Figure 7. Flow cytometry Ca2+ flux measurements. Mean fluorescence intensity was measured for 25,000 cells in each condition, with three replicates per condition. Boxplots represent the distribution of mean fluorescence intensity value. Median values are shown as a horizontal line and mean values as a red diamond. The results from four independent experiments were normalized and combined. Significance was analyzed using one-way Kruskal-Wallis test and pairwise Wilcoxon rank test with multiple testing correction; adjusted p-values are shown above the plot; the plot was produced using ggplot2 (Gómez-Rubio, 2017); n.s., not significant (p > 0.05).
Discussion
Our knowledge about many key aspects of the lagovirus life cycle is limited. For example, the function(s) of three out of seven non-structural proteins are still unknown. Closing this research gap is difficult as many caliciviruses, including lagoviruses, do not grow in cell culture. Therefore, we and others mostly relied on the expression of recombinant proteins to study their intracellular localization, enzymatic activity, and oligomerization. Furthermore, various screening and multi-omics approaches have been used to identify cellular interaction partners and characterize the effects of NS proteins on cellular metabolism. For example, Hosmillo et al. (2019) used proteomics to describe the ‘interaction network’ for the norovirus protein NS1/2 (NS2 is a positional homolog of p23). In that study, NS1/2 was shown to interact with the stress granule component G3BP1 and regulate cellular protein translation (Hosmillo et al., 2019). Furthermore, global transcriptome characterizations revealed that the transient expression of norovirus NS1/2 in transfected cells and during genuine norovirus infection leads to changes in Ca2+ homeostasis; more specifically, Lateef and co-authors found evidence for the downregulation of the Ca2+ voltage-gated channel subunit alpha 1D (Lateef et al., 2017).

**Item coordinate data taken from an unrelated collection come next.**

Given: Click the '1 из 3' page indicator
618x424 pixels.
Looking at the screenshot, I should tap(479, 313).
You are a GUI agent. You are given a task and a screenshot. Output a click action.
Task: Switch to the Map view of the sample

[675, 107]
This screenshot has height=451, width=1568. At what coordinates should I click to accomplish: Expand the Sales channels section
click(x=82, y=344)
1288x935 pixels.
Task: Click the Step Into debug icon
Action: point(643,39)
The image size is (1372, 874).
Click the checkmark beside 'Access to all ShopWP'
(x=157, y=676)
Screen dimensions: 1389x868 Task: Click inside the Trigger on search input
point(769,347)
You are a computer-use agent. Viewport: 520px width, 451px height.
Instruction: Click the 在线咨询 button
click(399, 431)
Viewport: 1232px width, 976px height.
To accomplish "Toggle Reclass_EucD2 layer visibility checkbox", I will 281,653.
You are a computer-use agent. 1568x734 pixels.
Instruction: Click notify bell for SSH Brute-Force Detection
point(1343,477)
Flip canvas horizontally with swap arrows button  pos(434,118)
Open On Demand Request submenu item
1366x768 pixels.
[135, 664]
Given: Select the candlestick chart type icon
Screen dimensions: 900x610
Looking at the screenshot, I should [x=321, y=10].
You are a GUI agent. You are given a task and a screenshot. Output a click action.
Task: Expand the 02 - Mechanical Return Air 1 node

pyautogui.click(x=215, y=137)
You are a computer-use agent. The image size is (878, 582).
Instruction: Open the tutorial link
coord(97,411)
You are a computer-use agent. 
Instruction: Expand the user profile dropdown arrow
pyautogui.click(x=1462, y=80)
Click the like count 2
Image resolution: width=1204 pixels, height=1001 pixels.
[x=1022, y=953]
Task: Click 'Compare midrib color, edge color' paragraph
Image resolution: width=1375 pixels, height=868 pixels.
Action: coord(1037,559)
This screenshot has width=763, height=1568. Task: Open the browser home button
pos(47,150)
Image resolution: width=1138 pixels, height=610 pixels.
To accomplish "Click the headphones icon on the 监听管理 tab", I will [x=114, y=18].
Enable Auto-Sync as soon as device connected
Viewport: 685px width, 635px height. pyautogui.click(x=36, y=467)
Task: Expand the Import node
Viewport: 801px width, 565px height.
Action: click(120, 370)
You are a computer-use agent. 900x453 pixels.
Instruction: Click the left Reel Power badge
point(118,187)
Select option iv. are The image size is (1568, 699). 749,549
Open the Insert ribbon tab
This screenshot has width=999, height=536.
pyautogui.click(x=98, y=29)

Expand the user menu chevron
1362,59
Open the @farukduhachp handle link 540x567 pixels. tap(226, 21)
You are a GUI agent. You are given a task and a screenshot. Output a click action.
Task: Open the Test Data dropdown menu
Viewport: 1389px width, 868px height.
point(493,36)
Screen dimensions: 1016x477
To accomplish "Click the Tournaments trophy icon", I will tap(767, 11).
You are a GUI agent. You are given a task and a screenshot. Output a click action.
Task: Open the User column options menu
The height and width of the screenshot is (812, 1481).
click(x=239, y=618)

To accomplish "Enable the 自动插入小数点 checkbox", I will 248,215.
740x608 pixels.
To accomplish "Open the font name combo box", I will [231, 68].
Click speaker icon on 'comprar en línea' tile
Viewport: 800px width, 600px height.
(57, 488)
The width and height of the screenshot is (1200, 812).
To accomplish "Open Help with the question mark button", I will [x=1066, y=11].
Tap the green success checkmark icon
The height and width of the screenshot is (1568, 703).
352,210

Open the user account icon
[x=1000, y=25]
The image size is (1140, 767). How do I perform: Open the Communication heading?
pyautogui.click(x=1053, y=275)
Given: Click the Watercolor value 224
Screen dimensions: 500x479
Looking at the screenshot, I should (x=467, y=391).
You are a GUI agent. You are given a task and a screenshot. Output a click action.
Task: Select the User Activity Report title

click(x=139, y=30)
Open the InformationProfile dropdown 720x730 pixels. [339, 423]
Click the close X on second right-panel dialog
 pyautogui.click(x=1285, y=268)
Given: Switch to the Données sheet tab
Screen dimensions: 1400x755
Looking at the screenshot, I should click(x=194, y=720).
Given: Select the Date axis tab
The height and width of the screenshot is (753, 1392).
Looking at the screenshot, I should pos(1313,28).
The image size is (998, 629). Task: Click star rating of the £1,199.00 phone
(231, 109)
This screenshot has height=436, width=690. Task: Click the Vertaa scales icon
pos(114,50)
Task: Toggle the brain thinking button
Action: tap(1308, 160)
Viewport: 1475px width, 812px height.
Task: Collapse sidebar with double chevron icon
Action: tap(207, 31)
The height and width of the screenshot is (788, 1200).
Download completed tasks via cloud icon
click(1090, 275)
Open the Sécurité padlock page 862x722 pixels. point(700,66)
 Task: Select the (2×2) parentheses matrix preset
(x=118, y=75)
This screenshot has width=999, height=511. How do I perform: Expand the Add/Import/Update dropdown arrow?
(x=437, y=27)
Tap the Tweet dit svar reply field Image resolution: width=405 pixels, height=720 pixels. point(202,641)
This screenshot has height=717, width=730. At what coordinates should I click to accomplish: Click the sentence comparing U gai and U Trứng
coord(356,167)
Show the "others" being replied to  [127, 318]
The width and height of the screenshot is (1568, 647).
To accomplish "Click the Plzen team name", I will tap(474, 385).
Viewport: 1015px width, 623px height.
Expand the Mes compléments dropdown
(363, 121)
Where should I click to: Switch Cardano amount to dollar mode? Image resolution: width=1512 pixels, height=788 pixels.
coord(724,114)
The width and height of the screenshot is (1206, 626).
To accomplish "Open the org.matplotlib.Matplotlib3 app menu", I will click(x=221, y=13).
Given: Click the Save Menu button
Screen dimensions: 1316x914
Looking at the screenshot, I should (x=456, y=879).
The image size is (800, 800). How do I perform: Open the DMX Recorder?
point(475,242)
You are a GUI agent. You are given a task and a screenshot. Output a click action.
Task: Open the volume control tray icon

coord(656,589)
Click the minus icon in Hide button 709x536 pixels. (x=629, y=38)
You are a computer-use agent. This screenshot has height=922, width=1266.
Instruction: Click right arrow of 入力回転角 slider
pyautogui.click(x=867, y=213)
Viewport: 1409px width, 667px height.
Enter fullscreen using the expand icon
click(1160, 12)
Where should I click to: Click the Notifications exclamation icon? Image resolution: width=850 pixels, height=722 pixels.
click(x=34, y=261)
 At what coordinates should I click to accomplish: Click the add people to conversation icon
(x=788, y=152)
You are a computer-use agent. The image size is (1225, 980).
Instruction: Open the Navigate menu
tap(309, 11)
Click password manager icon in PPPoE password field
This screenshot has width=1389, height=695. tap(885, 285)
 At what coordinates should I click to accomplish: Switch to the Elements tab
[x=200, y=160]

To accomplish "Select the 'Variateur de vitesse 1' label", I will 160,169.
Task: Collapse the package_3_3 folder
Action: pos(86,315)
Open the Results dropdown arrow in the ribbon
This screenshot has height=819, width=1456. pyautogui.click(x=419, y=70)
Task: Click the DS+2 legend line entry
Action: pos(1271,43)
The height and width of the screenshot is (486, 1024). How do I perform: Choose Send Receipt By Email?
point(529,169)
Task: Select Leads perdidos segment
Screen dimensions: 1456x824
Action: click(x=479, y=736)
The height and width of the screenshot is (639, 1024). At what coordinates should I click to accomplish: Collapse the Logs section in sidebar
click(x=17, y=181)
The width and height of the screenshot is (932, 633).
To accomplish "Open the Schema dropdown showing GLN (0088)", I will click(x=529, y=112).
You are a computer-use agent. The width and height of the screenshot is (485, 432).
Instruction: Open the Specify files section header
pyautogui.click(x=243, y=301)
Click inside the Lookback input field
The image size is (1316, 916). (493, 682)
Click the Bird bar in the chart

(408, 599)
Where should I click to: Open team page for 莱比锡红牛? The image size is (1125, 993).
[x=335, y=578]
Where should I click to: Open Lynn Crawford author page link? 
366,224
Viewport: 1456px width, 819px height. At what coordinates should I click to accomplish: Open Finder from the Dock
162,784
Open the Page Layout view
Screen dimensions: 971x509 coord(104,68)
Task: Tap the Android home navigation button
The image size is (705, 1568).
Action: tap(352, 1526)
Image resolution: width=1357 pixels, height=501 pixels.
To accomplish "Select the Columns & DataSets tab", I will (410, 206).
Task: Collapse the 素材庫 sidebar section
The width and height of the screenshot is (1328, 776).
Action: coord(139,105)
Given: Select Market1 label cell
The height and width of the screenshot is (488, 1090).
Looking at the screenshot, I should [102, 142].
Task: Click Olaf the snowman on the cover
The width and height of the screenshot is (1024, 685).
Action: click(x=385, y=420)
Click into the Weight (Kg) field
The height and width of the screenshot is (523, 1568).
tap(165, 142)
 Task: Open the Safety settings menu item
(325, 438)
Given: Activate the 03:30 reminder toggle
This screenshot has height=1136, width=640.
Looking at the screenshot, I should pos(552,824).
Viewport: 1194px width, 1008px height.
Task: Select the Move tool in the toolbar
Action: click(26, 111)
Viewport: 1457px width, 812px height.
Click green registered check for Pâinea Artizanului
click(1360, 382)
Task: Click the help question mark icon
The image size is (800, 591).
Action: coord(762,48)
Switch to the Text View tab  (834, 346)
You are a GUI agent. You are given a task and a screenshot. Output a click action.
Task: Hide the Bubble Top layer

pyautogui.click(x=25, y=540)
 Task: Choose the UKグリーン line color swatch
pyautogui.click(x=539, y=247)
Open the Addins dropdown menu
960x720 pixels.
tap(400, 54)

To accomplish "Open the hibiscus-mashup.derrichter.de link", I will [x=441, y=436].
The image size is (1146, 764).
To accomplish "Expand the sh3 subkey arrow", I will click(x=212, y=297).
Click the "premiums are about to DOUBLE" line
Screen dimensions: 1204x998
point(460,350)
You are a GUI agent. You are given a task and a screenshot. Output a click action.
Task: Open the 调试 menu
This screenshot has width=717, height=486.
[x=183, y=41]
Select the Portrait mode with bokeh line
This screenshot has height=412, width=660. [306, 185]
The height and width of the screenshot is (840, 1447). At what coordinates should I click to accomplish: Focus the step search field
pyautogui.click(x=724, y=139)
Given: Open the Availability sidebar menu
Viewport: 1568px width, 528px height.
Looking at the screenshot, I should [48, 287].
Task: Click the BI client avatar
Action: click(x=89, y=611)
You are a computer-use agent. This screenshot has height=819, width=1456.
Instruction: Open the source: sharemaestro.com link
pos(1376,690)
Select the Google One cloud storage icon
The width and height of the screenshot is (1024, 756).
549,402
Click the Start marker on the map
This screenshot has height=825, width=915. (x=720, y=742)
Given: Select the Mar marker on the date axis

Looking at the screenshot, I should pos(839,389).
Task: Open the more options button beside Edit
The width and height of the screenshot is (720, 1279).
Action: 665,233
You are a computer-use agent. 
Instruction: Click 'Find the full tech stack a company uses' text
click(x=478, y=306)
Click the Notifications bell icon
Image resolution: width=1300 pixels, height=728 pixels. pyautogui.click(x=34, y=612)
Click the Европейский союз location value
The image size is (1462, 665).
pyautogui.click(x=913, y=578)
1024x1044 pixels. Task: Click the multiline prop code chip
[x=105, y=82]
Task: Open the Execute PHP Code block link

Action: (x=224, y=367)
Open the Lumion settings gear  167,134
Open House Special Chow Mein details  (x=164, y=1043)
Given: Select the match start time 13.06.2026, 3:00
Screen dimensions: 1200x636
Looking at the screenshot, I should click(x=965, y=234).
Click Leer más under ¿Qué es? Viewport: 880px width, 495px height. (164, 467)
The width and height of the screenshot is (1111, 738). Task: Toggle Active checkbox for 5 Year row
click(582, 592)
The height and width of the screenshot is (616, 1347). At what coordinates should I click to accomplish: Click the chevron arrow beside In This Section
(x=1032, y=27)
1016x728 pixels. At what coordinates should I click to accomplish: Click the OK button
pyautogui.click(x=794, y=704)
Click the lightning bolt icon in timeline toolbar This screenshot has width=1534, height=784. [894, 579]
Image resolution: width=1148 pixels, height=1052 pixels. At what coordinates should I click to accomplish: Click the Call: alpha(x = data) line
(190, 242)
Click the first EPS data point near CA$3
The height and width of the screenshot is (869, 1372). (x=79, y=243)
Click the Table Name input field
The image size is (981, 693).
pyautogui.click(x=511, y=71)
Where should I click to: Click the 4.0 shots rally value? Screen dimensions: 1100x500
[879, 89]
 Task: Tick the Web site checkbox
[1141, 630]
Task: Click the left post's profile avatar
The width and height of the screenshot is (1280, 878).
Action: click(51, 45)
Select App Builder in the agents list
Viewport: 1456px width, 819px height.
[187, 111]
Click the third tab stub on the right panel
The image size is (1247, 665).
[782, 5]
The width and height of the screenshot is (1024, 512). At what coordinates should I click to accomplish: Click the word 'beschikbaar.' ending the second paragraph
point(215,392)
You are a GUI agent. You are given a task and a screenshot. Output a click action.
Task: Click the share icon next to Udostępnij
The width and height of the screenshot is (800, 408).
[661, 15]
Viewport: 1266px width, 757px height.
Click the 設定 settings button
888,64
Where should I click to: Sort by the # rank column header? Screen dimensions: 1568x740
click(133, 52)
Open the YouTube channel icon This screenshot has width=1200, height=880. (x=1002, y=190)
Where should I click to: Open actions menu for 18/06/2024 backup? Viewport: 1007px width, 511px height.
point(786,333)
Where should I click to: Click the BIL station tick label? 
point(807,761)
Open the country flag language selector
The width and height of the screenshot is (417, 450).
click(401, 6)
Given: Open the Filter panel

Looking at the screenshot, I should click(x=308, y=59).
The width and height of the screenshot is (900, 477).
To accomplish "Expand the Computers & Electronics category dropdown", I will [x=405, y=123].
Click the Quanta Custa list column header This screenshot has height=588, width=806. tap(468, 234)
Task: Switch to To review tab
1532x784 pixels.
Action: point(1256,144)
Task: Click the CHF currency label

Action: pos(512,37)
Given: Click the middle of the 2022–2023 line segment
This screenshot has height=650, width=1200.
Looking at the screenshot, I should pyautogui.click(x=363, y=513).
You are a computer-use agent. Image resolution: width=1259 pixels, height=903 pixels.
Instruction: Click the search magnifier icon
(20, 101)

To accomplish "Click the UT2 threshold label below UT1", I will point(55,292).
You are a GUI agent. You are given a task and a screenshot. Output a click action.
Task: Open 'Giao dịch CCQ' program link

Here, we focused on the p23 proteins of lagoviruses; our data suggest that these proteins are viroporins that reside in ER membranes, form dimers (and possibly also higher-order oligomers), and may act as ion channels. Furthermore, we found that p23 dimers are stabilized by an intermolecular disulfide bond between the cysteine residues at position 41. This disulfide bond is likely formed in the lumen of the ER, but further structural studies are warranted to confirm this hypothesis. The presence of faint bands in some of our Western blots suggests that p23 also forms trimers and tetramers, but the mechanism behind the formation of these higher-order oligomers and their potential biological relevance remains unknown.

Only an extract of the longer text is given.